The 2001 foot-and-mouth outbreak was devastating to the country’s rural communities. From the first reported case in February to the end of the crisis in October, over 2,000 cases affected farms across the whole of the UK (893 in Cumbria alone), leading to the slaughter of more than 6 million cows and sheep, cutting off the countryside – including beauty spots like the Lake District – as a destination for visitors, and resulting in heavy damage to the agricultural economy; the overall cost to the country was £8bn by the end of the outbreak. Scotland estimated it lost between £200-250m in gross revenue to tourism, whilst the Scottish agricultural industry as a whole lost around £230m. With 80,000-93,000 animals being slaughtered per week at the height of the crisis, it’s not hard to surmise the deep psychological impact on those directly affected, let alone the personal financial one.

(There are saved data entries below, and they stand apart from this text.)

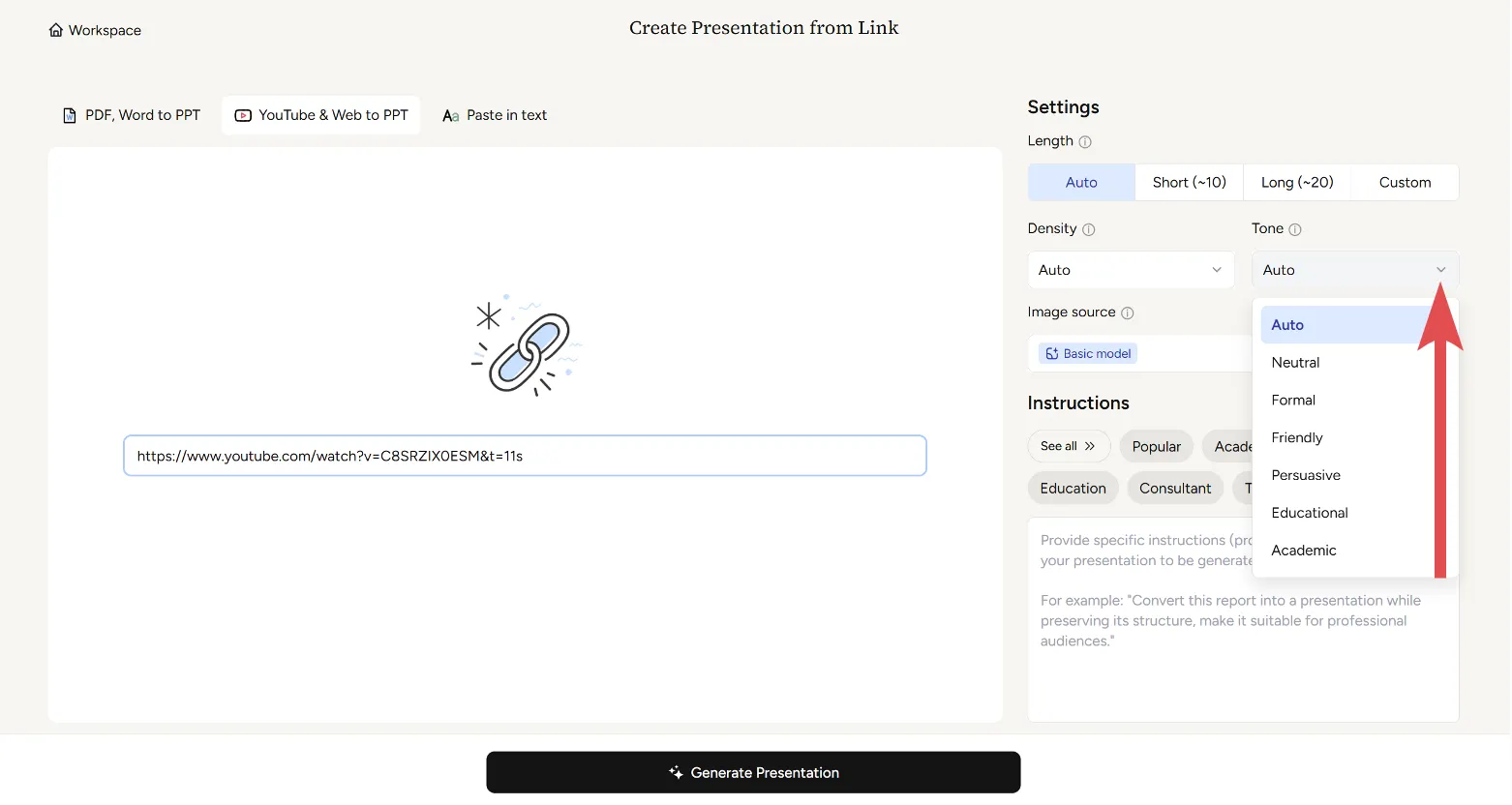Click the chain link illustration

[x=527, y=347]
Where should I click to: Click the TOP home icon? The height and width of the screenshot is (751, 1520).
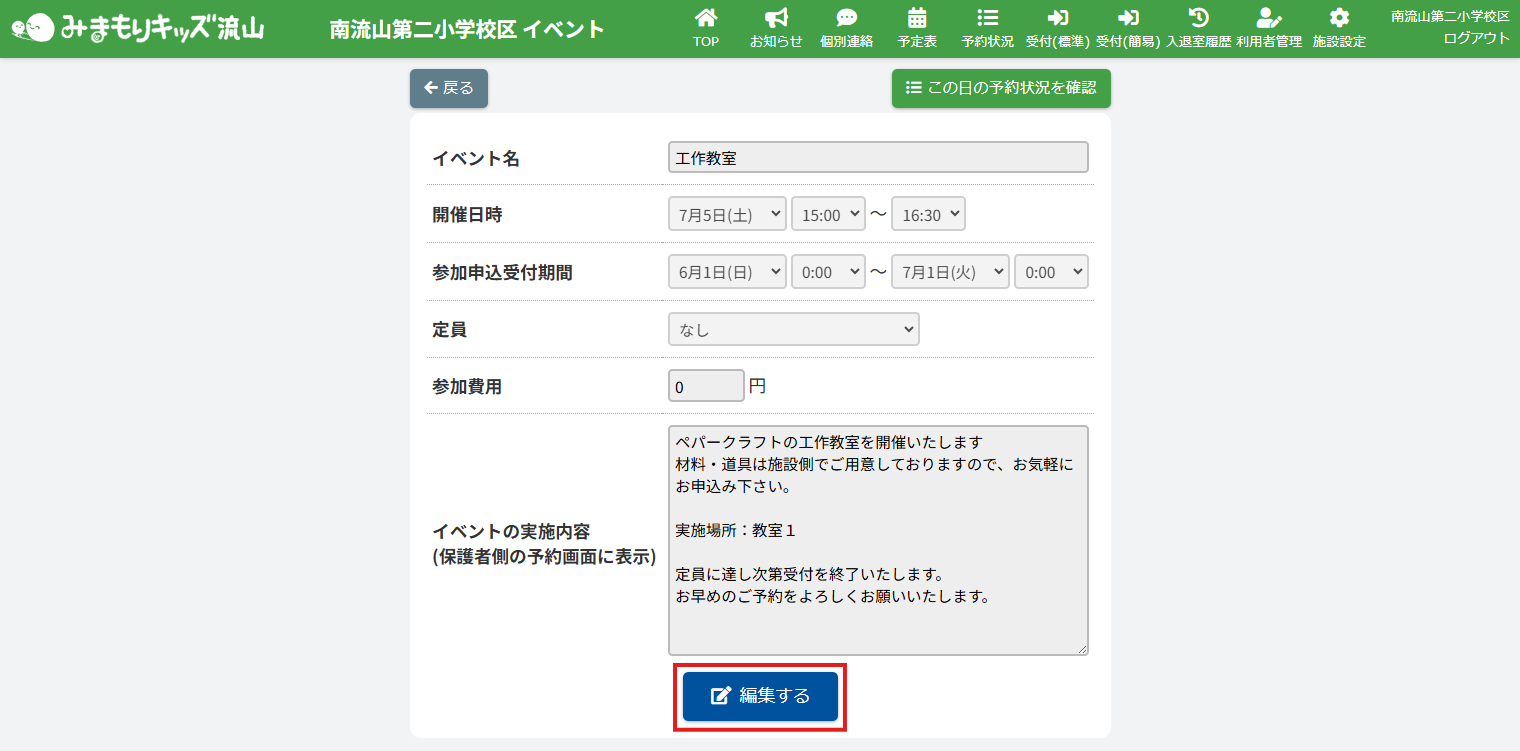click(706, 18)
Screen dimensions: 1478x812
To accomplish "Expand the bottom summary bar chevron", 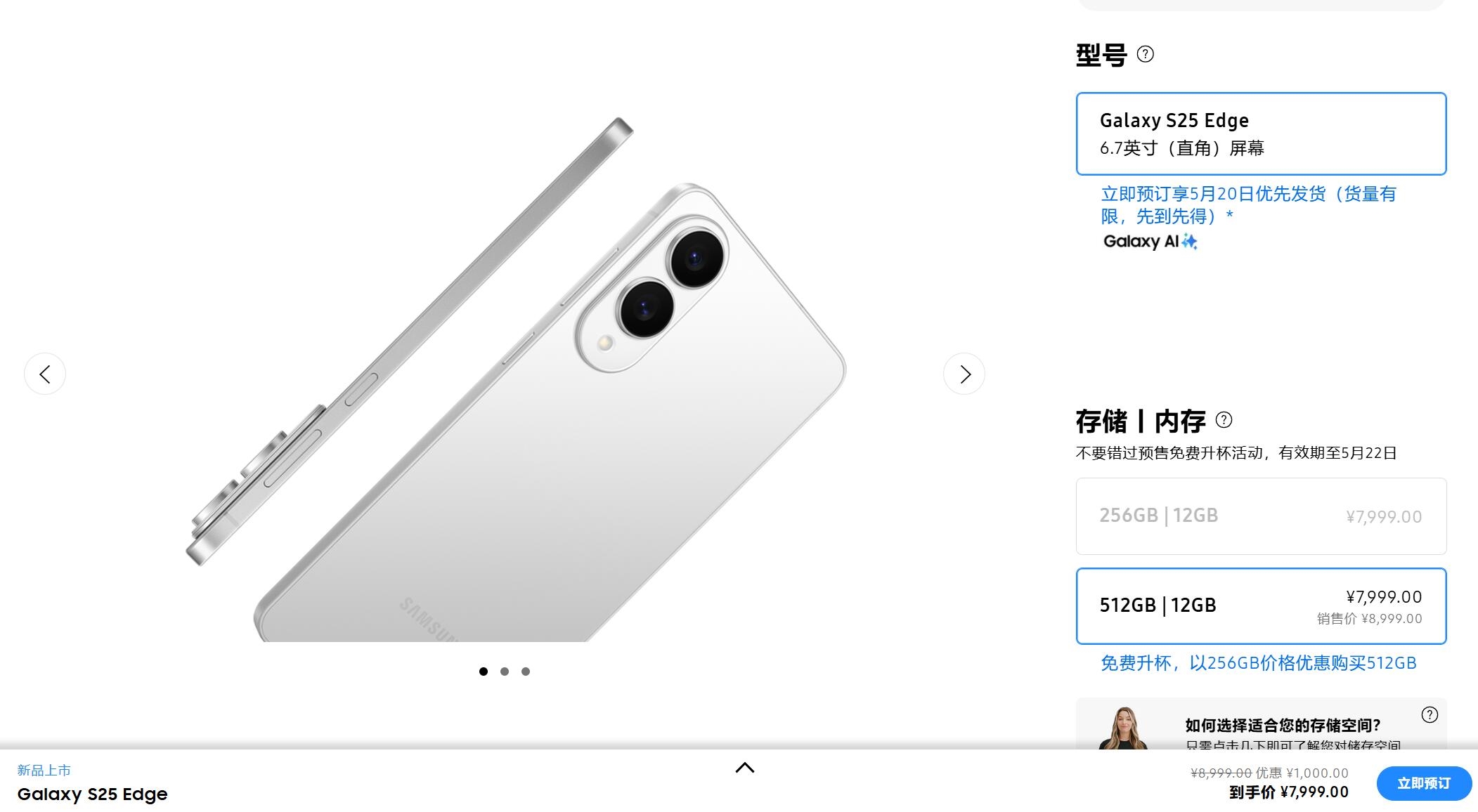I will [745, 768].
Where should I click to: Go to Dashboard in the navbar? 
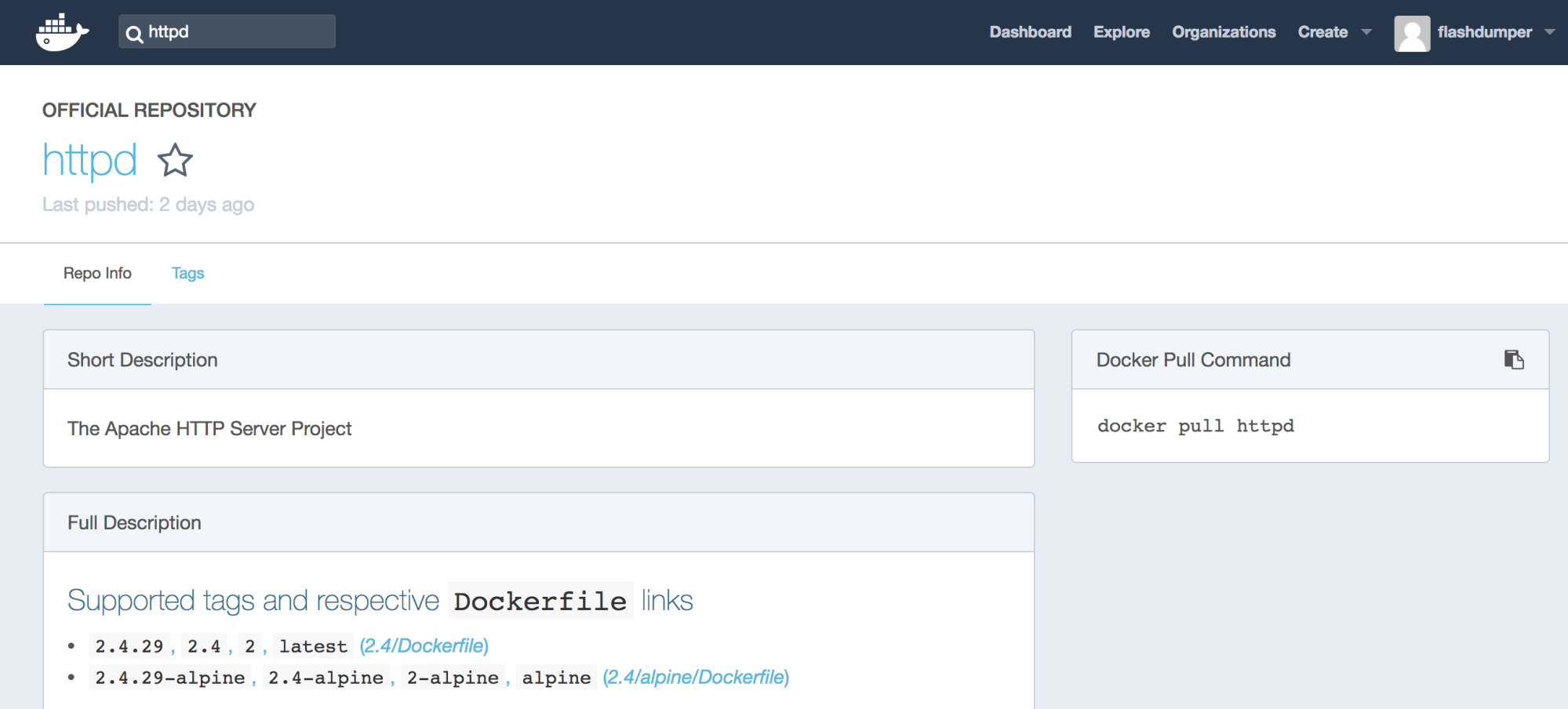pyautogui.click(x=1030, y=32)
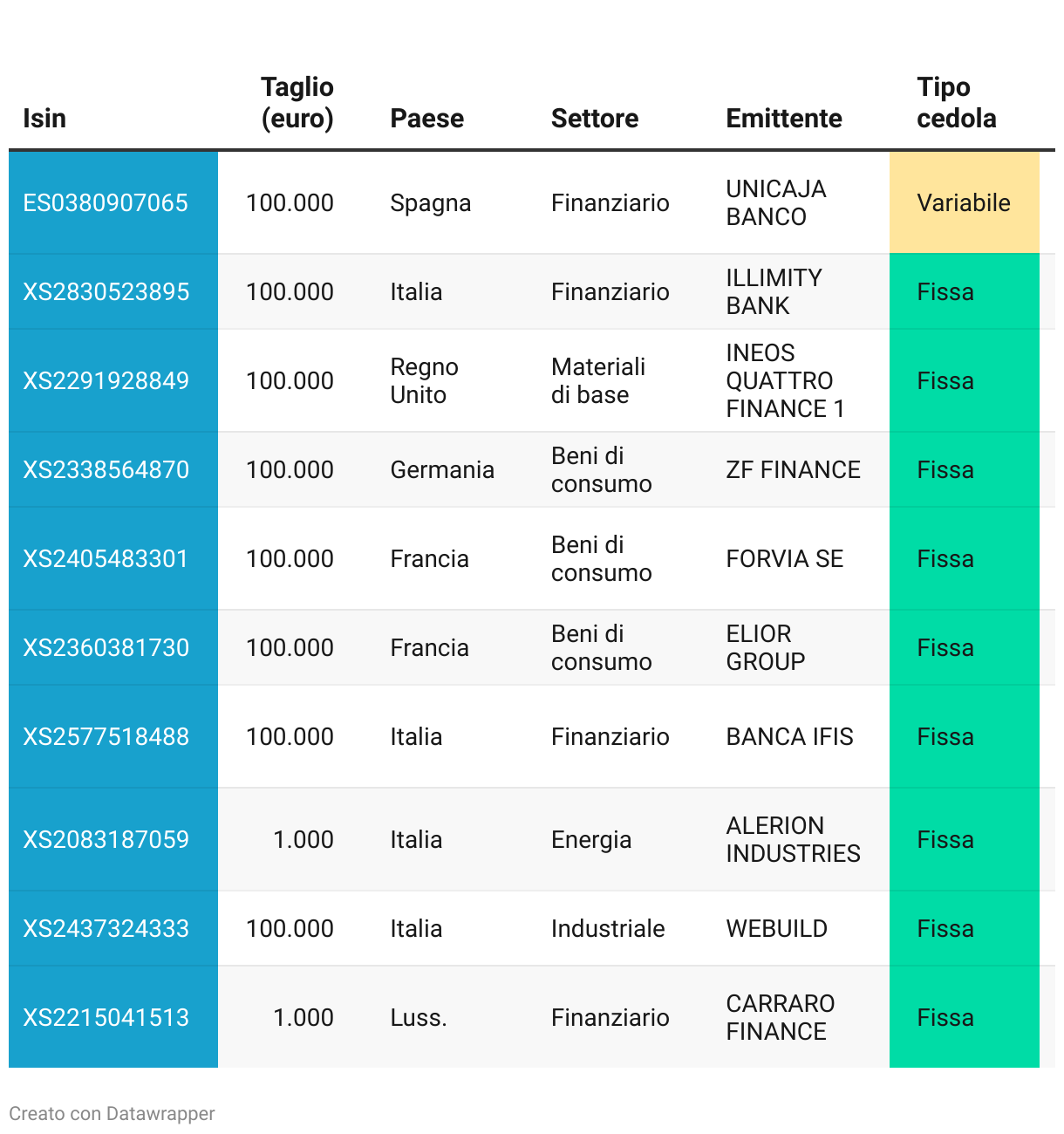Viewport: 1064px width, 1134px height.
Task: Click the green Fissa cell for WEBUILD
Action: pyautogui.click(x=945, y=928)
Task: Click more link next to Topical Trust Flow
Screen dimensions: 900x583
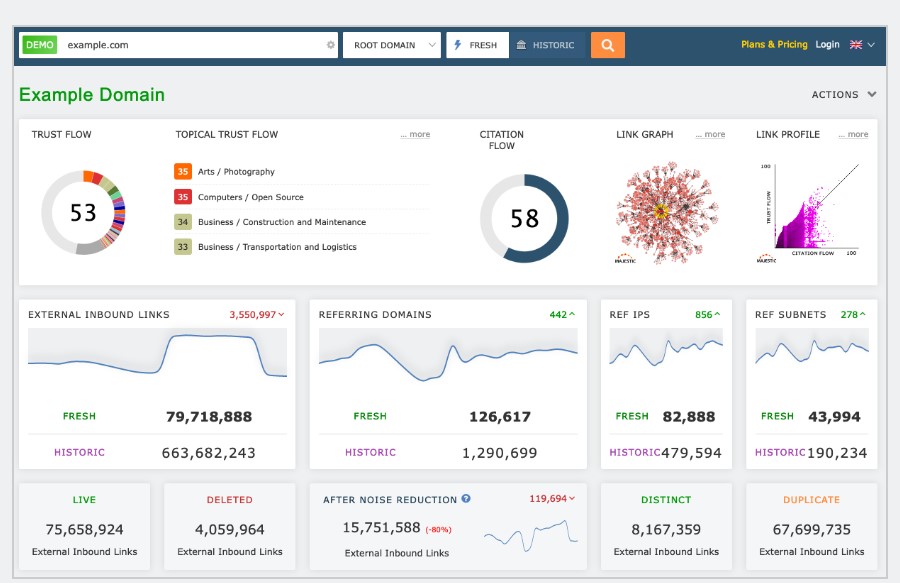Action: (x=415, y=135)
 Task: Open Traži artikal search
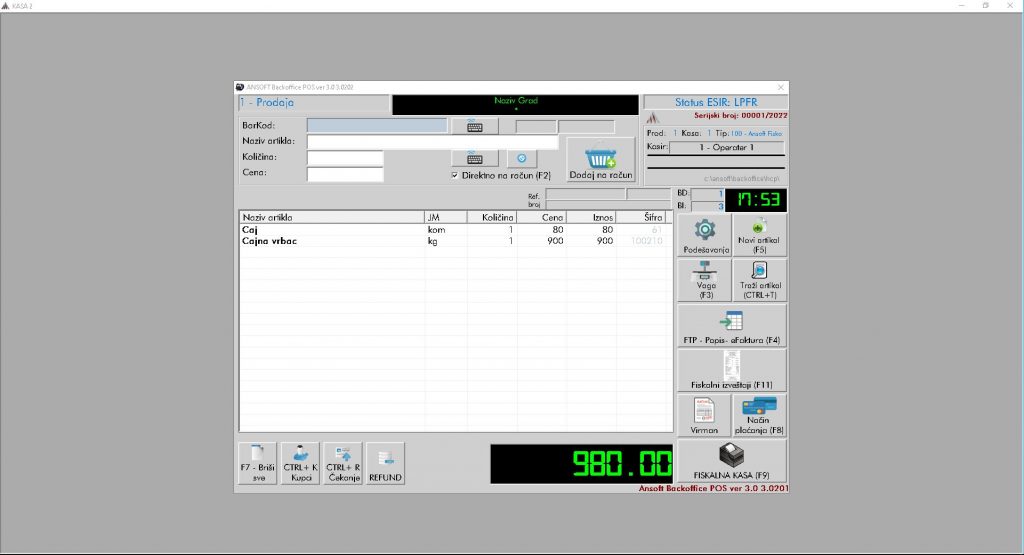[x=759, y=280]
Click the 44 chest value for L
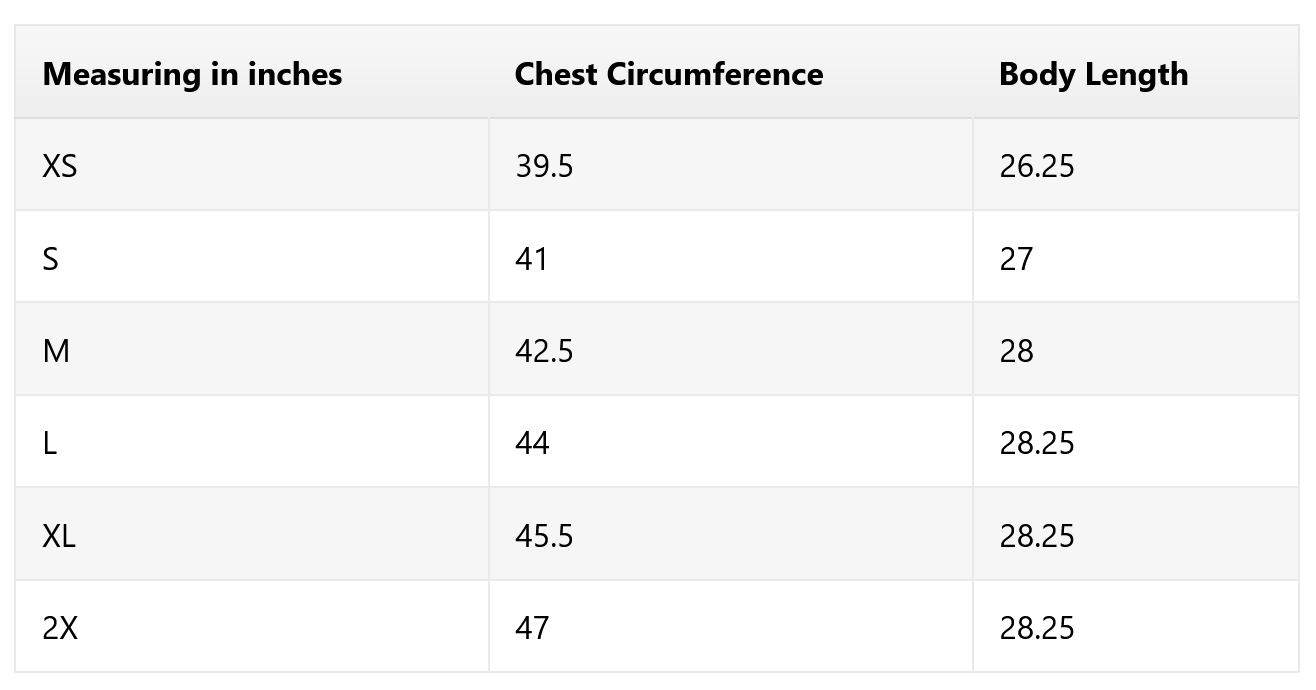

I could just be looking in the wrong place, but I can’t say I’ve so far heard anyone during the latest apocalypse evoke the ghost of the 2001 foot-and-mouth outbreak amidst the wartime references; 2001 is certainly a good deal closer to us than 1940, but maybe the safe distance of the Blitz is an easier option. I also suppose the predominantly urban outlook that the majority share in the UK plays its part in neglecting the rural foot-and-mouth outbreak as a valid example of what can happen when individual liberties, livelihoods and lives are impacted upon by outside forces.
It’s possible collective amnesia, perhaps a by-product of the fast-food age in which we live, is partially to blame too. Who even remembers that the 2001 General Election was delayed a month due to foot-and-mouth now, the first such delay to have occurred since, yes, the Second World War? I only have to flick back through posts on here from two or three years ago to realise subjects that got people frothing at the mouth when they were written are sometimes ones I’m even struggling to remember now. Maybe that’s because they just seemed important at the time on account of ‘everyone’ talking about them – and they weren’t that important after all. The daily bombardment of information and outrage most of us are exposed to today has a habit of altering one’s perception as to what matters and what doesn’t; it also reduces everything contemporary to the same transitory here today-gone tomorrow status, giving further solidity and permanence to the legend of the war years.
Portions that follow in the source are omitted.